Your objective: Would you please retype, exactly, the lines of the listing below between the line with "Given: Switch to the Details tab" and the line with "Given: Click the record video clip icon", inclusive?

Given data:
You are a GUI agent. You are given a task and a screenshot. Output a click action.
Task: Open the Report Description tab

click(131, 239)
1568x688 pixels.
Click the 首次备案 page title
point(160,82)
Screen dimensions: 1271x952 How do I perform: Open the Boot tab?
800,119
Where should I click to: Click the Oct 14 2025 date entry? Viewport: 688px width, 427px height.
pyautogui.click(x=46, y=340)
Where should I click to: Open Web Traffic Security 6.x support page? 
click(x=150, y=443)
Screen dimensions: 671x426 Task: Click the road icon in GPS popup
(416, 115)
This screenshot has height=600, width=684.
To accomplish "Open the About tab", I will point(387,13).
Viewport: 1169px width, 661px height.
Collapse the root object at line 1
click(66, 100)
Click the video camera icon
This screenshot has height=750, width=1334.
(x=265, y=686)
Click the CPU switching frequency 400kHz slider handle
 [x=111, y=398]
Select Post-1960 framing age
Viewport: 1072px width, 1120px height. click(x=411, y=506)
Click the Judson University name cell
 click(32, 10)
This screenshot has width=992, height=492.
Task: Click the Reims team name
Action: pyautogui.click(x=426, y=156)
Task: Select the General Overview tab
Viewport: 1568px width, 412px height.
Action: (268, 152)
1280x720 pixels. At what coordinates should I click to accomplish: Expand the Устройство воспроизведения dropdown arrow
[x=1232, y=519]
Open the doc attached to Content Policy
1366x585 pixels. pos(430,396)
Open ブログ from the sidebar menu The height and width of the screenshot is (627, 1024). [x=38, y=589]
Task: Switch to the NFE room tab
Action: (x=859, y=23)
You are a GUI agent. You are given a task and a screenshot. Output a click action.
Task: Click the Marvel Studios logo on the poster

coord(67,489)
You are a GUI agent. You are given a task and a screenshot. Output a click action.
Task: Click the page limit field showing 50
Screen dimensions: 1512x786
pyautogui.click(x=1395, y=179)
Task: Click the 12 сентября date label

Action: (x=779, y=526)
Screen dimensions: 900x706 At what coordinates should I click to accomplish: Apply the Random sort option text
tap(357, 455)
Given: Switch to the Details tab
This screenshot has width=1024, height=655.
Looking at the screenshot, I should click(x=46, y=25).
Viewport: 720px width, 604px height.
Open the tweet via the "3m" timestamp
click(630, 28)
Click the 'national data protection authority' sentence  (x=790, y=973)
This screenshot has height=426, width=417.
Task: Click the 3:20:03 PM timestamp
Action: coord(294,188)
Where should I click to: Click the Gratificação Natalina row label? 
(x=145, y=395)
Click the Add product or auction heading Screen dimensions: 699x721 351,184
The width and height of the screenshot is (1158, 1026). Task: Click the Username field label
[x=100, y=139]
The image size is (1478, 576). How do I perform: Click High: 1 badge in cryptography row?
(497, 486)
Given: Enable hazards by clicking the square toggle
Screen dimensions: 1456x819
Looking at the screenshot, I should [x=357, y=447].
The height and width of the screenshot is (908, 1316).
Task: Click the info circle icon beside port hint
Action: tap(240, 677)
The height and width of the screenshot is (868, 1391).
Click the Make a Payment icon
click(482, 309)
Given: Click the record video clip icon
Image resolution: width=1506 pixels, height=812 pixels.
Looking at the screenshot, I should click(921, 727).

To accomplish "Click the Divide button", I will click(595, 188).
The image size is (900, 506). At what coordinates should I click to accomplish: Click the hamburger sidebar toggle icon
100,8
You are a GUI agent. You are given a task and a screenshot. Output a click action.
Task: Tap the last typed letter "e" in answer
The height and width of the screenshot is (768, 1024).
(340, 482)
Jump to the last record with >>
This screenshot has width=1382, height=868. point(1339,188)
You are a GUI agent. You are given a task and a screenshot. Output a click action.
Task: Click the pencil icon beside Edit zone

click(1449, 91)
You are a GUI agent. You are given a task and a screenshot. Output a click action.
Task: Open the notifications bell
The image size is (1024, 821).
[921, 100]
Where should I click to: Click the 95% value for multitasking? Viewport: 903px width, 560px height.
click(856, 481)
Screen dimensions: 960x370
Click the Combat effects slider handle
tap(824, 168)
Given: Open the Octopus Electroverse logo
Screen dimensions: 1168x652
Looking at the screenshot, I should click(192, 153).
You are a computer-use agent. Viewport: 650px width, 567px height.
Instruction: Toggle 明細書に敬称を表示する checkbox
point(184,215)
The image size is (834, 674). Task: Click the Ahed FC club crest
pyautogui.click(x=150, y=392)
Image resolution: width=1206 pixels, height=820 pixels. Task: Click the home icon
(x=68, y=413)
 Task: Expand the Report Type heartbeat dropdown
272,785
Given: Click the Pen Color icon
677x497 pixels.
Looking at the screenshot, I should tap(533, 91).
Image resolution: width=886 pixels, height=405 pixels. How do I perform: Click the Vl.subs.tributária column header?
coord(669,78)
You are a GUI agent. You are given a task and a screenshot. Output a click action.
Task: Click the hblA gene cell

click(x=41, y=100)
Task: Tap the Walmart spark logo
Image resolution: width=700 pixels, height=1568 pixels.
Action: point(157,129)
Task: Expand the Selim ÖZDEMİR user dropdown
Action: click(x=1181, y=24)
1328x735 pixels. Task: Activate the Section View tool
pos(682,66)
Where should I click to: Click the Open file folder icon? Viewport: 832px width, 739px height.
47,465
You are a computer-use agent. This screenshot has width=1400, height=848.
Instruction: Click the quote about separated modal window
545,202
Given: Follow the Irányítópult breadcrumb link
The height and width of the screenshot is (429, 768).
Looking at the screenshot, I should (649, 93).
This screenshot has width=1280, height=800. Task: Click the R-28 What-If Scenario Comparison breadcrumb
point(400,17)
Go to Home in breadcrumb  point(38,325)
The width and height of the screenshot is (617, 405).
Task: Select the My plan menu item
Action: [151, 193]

Reply:
Given: Switch to the Details tab
This screenshot has width=1024, height=655.
Looking at the screenshot, I should click(x=46, y=25).
Viewport: 720px width, 604px height.
Open the tweet via the "3m" timestamp
click(630, 28)
Click the 'national data protection authority' sentence  (x=790, y=973)
This screenshot has height=426, width=417.
Task: Click the 3:20:03 PM timestamp
Action: coord(294,188)
Where should I click to: Click the Gratificação Natalina row label? 
(x=145, y=395)
Click the Add product or auction heading Screen dimensions: 699x721 351,184
The width and height of the screenshot is (1158, 1026). Task: Click the Username field label
[x=100, y=139]
The image size is (1478, 576). How do I perform: Click High: 1 badge in cryptography row?
(497, 486)
Given: Enable hazards by clicking the square toggle
Screen dimensions: 1456x819
Looking at the screenshot, I should [x=357, y=447].
The height and width of the screenshot is (908, 1316).
Task: Click the info circle icon beside port hint
Action: tap(240, 677)
The height and width of the screenshot is (868, 1391).
Click the Make a Payment icon
click(482, 309)
Given: Click the record video clip icon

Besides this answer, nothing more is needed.